The period 1199–c .1240 is an important one in the history of the crusading movement, since any inhibitions in papal circles had finally been overcome when it came to the application of the crusade against political opponents. The same period also saw diversification in another respect with the emergence of the crusade against heretics. Again there are clear indications that such action had been foreshadowed, not least by Innocent III, the pope who was finally provoked in 1208 to declare a crusade against the adherents of the Cathar heresy in southern France, by then very strongly entrenched. The notorious Albigensian Crusade, which failed to eradicate the heresy but destroyed so much of the cultural, social, and political fabric of Languedoc, would proceed episodically for the next twenty years. Once more, precedent set, it was so much easier to launch crusades against other heretics, for example those against the Stedinger heretics in Germany in 1232, and against Bosnian heretics in 1227 and 1234.
In sum, so far as applications of crusade are concerned, we can identify and plot a clear process of evolution from the time of the First Crusade.

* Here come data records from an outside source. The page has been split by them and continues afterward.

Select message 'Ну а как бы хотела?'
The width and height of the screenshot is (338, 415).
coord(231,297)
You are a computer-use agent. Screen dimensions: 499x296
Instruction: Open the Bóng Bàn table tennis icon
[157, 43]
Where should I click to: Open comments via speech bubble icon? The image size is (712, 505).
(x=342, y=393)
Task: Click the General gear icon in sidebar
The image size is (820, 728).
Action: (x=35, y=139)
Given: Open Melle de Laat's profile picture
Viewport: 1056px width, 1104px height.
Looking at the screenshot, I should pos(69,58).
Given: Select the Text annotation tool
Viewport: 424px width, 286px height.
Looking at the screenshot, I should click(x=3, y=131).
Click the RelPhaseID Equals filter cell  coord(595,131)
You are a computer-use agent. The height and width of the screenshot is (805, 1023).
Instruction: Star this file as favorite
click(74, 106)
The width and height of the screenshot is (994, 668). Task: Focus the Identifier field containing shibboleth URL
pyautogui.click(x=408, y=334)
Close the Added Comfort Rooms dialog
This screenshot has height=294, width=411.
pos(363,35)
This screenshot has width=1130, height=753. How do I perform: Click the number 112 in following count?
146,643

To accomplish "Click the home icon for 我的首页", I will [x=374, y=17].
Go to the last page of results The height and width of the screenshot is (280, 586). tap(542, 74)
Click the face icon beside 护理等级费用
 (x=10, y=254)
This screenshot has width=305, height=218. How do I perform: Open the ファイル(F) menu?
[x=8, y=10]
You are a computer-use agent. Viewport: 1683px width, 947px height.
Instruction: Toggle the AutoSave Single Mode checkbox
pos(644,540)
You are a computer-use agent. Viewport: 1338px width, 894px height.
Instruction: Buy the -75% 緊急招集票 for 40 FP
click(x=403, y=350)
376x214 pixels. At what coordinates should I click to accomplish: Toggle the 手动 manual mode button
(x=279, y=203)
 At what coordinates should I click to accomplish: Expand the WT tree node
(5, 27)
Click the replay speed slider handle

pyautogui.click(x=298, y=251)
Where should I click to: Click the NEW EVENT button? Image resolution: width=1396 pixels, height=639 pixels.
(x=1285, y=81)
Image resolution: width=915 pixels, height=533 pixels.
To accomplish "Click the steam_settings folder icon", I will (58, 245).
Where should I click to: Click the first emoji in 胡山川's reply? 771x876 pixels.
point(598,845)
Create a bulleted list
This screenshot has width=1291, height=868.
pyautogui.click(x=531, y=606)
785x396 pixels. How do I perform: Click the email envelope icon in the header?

Urban II saw little distinction in the merit to be gained from seeking to rescue Christian people and places from Muslim oppression in Spain and the Levant, and he considered the crusade to be an appropriate instrument to that end in both theatres. His successors drew out the logic of that position and extended it to other opponents of the Church. The scope of the Second Crusade, as it evolved in practice, illustrates this graphically in relation to the West’s frontiers: simultaneously, crusade operations were being conducted in Spain and Portugal, and north-eastern Europe, as well as Syria. Under Pope Innocent III another major breakthrough occurred with the first deployments of crusading against heretics and papal political opponents. Both could be, and were, depicted as oppressors of Christians and Mother Church, and much the same justificatory framework, sentiment, and imagery that were used in papal bulls declaring crusades against Muslims, Slavs, or Mongols, were employed in the calls to crusade against Hohenstaufen emperors or Cathar heretics. Enemies within posed no less a threat than the enemy without; indeed, as popes and others frequently stressed, they were more dangerous. Crusades against these enemies were considered more necessary than those to the Holy Land accordingly. The crusade, the most potent weapon in the papacy’s formidable arsenal, increasingly emerged, then, as an instrument to be applied as and when popes saw fit, and against whomsoever and wherever its use was appropriate. By the middle of the thirteenth century, this was unquestionably the reality, but it should be stressed that by no means all contemporaries were content with each and every aspect of this broad development. Papal policy was one thing, public opinion another.